British Crime Classics Challenge Update: The Good and the Bad

Sometimes, you read a long-forgotten book and you wonder how it could ever be ignored. And then you read others and wonder why they were rescued.

Here, I have an example of each. Guess which is which.

The Strange Case of Harriet Hall by Dalton Moray

Invited to visit an aunt she had only just met, Amy arrives in the village of Larnwood to find Aunt Harriet’s cottage empty and that mentioning her name is enough to make the nice young man she met on the train bolt in the opposite direction. And then Aunt Harriet turns up dead. At the bottom of a well.

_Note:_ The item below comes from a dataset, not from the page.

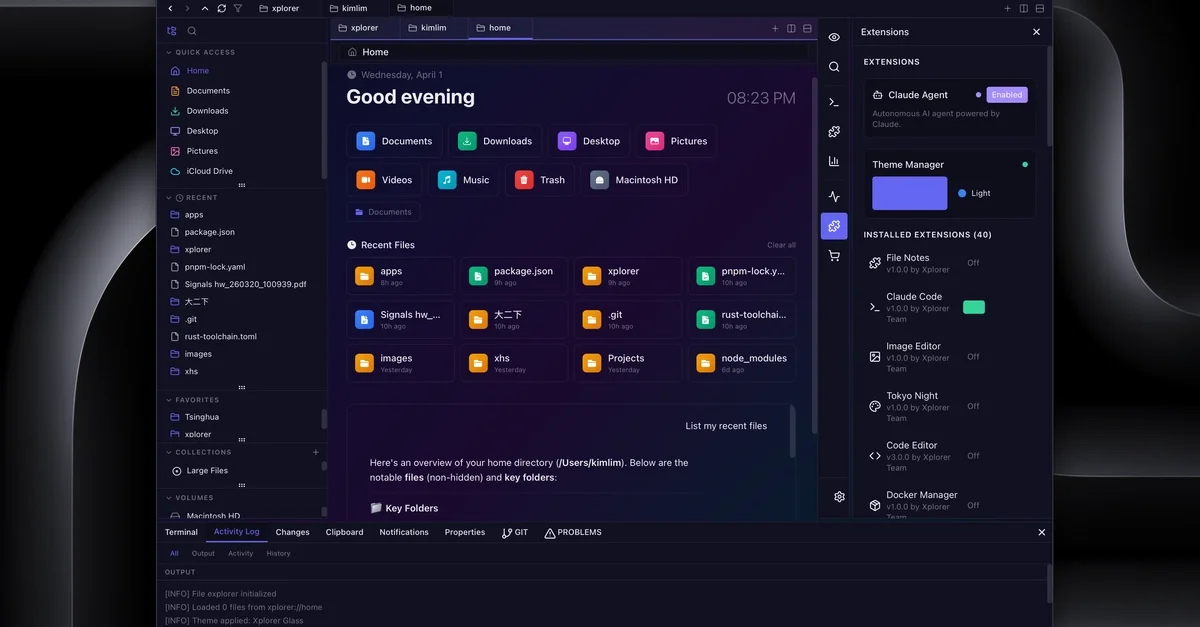Collapse the Recent section in sidebar
Viewport: 1200px width, 627px height.
(x=169, y=198)
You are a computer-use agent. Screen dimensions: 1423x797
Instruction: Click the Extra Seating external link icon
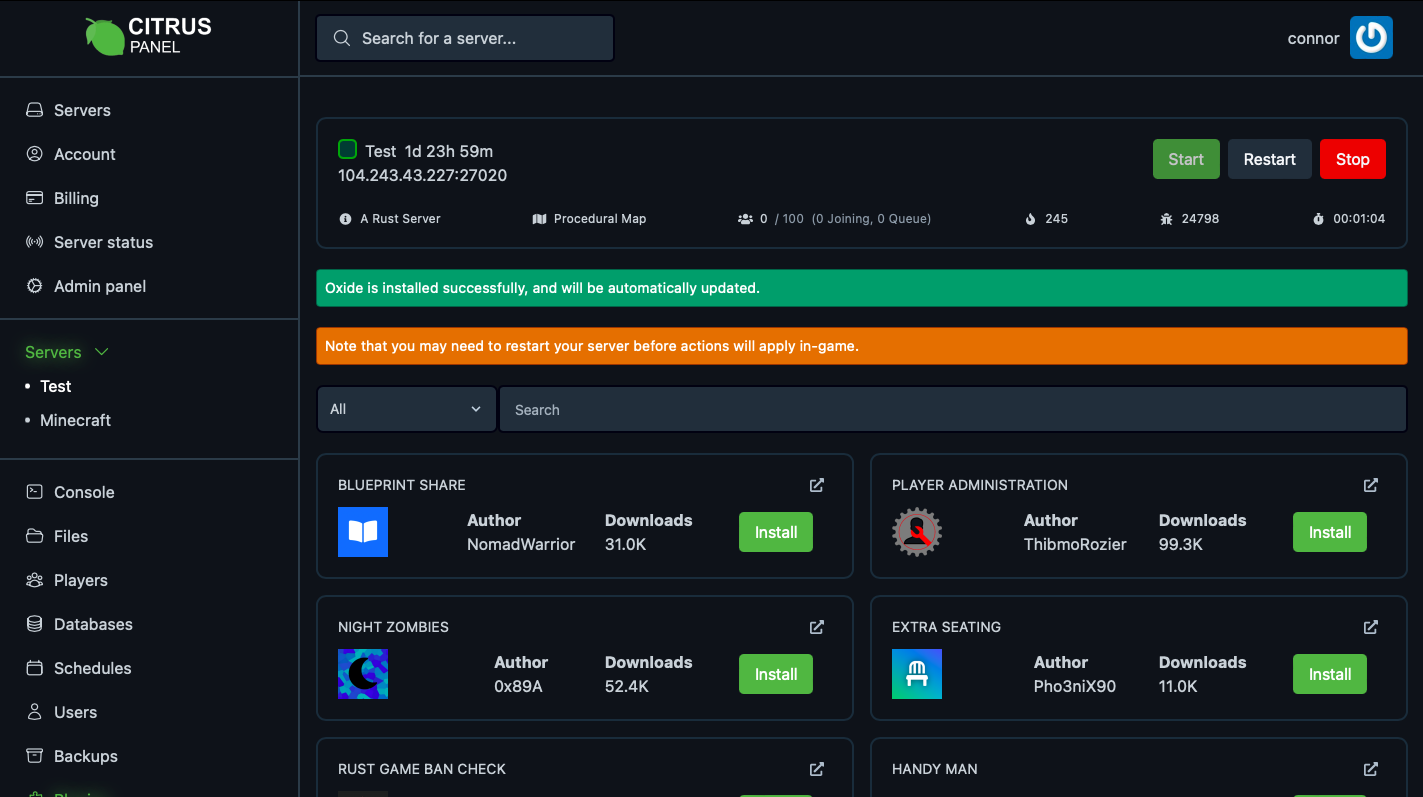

I found this one a bit weird, and the ending quite unsatisfactory. It just felt like there were a lot of loose ends not properly tied up, and I’m still not wholly sure what happened. (OK, it’s a bit harsh to wonder why this was rescued, but I wouldn’t reread it, which is my main criterion for whether a book is good or not.)

Smallbone Deceased by Michael Gilbert

The highly respected legal firm of Horniman, Birley and Craine are just recovering from the (natural) death of Horniman Snr when a deed box is opened, to reveal a corpse. And it looks like an inside job. Can Inspector Hazlerigg, assisted by the so-recently-employed-it-couldn’t-have-been-him Henry Bohun, work out who, why and how?

This one I’ve had on my list to read for a month or two, because it sounded fun. It didn’t disappoint. It was entertaining and witty from the start. I do like snarky sorts of comments from the narrator, as well as from the characters. No doubt Gilbert drew on his experiences as a London lawyer for a lot of the personalities, though perhaps not for the murder.